---- DATA SHOWN
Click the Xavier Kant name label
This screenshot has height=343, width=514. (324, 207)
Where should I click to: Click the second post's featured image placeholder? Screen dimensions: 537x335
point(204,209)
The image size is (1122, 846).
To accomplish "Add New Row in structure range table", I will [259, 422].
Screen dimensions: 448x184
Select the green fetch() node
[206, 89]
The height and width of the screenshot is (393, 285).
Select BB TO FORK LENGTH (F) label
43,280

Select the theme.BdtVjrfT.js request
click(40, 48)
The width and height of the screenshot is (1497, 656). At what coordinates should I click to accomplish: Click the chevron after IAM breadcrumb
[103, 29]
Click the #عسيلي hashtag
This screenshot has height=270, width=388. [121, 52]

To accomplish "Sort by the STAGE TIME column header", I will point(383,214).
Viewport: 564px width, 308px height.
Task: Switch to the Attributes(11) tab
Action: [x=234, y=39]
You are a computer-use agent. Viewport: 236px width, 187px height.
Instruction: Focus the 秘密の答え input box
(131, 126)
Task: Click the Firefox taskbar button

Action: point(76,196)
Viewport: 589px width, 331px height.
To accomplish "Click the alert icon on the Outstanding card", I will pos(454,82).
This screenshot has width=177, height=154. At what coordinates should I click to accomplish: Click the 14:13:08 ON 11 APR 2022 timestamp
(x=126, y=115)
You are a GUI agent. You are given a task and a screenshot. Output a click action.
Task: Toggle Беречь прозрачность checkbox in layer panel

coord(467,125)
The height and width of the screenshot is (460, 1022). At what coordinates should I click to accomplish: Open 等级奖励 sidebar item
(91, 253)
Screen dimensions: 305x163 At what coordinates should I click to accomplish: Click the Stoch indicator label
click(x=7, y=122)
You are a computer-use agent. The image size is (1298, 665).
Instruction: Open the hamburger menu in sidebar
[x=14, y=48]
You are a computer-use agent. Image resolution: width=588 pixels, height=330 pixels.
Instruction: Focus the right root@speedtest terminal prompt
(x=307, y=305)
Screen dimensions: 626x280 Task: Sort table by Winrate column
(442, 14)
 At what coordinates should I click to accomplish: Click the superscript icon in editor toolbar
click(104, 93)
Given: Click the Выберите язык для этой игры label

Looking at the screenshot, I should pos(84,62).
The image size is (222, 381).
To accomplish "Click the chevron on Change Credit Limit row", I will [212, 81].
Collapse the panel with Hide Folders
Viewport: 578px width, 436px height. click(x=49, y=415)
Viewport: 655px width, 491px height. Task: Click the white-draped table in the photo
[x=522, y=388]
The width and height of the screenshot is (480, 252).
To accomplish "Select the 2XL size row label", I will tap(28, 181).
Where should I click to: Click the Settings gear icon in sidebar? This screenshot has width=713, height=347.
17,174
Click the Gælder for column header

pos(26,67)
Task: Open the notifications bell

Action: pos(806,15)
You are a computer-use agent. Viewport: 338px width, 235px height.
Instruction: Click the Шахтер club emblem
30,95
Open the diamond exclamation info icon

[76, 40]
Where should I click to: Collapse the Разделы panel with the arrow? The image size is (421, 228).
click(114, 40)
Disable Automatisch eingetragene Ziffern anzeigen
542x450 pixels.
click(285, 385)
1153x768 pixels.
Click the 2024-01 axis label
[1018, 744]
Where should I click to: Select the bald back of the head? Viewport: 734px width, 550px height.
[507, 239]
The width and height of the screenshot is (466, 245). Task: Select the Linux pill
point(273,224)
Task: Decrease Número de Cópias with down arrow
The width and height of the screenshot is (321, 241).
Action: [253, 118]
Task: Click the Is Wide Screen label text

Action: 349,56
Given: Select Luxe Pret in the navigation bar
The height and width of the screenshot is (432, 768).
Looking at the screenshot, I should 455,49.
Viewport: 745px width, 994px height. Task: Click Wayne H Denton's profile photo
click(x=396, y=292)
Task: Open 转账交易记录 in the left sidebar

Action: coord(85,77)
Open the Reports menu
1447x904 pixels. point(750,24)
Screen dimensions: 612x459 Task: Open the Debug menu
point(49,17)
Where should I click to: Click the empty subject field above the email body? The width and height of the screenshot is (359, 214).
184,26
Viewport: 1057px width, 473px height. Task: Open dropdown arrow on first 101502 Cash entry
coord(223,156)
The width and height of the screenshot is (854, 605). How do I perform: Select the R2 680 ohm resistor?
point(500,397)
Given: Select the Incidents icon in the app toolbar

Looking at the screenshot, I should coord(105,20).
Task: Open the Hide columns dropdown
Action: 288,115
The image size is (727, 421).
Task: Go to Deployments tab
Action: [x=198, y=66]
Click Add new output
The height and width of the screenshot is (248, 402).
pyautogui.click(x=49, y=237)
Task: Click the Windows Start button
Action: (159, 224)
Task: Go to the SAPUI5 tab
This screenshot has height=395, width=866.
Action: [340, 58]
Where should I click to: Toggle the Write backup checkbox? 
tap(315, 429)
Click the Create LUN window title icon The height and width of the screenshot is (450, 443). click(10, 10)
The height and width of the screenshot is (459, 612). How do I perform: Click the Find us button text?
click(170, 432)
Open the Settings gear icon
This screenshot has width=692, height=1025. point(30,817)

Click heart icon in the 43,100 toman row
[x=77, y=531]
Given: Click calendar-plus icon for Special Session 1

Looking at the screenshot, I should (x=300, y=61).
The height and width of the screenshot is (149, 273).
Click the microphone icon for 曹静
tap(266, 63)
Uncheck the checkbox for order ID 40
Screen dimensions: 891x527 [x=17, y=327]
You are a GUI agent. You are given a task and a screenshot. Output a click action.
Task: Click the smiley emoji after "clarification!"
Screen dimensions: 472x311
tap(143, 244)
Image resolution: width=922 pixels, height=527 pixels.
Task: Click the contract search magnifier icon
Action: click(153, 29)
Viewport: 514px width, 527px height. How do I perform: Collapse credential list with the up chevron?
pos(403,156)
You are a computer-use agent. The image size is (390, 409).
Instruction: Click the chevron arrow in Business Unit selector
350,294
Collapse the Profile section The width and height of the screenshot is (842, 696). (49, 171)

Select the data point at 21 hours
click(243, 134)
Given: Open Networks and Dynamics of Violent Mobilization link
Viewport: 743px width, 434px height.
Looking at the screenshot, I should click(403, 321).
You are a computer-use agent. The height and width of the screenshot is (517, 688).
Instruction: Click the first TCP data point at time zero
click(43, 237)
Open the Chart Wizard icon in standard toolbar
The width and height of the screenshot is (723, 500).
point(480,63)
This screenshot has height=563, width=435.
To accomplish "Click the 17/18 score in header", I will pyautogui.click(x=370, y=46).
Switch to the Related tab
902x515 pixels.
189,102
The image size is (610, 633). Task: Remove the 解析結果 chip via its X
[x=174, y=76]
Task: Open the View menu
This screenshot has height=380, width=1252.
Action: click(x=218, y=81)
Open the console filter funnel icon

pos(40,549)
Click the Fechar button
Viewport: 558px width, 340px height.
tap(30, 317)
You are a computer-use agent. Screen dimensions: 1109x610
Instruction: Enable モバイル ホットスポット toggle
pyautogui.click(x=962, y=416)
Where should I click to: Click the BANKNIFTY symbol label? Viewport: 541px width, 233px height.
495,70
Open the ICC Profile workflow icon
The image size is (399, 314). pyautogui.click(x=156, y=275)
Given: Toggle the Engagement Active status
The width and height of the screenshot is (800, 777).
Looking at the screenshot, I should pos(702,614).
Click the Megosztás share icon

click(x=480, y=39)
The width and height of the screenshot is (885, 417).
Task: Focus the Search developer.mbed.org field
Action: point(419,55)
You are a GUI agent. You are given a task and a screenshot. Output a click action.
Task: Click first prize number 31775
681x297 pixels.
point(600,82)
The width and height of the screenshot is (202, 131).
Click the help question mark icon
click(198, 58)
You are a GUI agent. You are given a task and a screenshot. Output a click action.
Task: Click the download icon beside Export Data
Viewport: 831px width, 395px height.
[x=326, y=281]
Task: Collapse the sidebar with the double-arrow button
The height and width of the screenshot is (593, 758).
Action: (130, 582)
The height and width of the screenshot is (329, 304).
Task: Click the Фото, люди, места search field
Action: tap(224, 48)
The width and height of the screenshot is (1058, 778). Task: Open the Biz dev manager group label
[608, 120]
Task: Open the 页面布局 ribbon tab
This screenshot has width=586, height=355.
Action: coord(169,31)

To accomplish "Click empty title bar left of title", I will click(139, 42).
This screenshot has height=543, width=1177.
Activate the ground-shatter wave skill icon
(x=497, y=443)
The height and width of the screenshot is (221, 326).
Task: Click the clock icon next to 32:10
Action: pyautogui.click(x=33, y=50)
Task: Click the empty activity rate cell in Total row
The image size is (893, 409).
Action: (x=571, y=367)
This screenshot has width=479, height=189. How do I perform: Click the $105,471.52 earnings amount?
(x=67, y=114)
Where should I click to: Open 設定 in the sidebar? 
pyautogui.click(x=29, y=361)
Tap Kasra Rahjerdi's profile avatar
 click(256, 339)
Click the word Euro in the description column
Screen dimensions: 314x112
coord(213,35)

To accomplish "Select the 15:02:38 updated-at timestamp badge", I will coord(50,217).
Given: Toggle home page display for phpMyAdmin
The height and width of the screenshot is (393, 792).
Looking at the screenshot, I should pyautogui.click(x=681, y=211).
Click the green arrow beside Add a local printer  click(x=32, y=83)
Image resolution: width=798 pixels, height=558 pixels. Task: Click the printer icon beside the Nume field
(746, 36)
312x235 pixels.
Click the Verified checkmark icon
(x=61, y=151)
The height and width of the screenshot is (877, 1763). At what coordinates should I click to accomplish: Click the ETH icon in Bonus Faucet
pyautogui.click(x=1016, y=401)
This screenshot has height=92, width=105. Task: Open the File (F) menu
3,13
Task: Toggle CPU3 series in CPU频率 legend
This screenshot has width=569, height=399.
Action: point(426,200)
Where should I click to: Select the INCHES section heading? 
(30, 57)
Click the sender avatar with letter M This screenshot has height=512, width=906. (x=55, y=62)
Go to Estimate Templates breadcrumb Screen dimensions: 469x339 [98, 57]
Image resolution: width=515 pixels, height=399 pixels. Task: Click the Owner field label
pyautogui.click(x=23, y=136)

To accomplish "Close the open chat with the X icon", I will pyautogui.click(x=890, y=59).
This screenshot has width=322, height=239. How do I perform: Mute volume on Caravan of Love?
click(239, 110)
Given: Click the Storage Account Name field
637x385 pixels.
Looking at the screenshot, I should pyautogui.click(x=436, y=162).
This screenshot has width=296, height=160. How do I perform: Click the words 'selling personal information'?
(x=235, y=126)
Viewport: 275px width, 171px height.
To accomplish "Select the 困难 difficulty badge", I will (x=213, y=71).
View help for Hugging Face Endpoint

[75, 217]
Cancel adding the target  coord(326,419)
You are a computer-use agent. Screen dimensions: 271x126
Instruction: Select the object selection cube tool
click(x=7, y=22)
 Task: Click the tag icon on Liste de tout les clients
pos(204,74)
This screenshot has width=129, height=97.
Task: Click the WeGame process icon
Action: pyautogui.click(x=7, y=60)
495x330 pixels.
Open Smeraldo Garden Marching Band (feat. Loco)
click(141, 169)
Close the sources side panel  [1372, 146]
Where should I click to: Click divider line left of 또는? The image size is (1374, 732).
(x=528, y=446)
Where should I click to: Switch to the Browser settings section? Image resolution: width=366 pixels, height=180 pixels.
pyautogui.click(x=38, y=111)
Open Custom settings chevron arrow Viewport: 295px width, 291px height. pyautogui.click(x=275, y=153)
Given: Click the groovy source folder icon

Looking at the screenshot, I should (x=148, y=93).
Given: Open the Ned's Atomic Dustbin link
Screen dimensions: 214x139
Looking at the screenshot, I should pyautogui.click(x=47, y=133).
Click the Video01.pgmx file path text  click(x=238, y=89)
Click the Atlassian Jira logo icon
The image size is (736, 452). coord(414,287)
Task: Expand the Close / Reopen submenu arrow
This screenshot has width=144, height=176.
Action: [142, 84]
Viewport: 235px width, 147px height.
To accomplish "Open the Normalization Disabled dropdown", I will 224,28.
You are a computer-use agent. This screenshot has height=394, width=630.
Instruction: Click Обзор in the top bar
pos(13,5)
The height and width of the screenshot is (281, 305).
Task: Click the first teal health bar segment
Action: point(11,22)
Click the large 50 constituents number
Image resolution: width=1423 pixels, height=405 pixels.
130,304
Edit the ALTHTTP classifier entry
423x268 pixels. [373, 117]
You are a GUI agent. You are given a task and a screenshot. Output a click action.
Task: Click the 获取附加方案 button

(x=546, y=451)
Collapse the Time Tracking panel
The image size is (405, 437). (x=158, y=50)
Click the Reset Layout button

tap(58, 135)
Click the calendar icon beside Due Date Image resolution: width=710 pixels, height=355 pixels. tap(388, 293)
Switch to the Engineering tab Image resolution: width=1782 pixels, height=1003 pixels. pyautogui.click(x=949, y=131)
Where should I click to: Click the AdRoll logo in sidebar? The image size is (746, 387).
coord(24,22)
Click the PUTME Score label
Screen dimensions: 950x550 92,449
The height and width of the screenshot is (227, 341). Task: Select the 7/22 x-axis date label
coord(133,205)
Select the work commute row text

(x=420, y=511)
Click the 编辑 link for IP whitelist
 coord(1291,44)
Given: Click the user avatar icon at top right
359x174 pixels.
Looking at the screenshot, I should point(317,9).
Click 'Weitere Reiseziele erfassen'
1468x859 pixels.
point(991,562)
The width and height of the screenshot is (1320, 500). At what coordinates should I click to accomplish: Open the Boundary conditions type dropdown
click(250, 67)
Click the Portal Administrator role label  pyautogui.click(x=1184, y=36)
--------
### [WHAT IS EXPECTED]
Take every line above where "title" appears and copy it.

### [ANSWER BELOW]
Click the Create LUN window title icon The height and width of the screenshot is (450, 443). click(10, 10)
To accomplish "Click empty title bar left of title", I will click(139, 42).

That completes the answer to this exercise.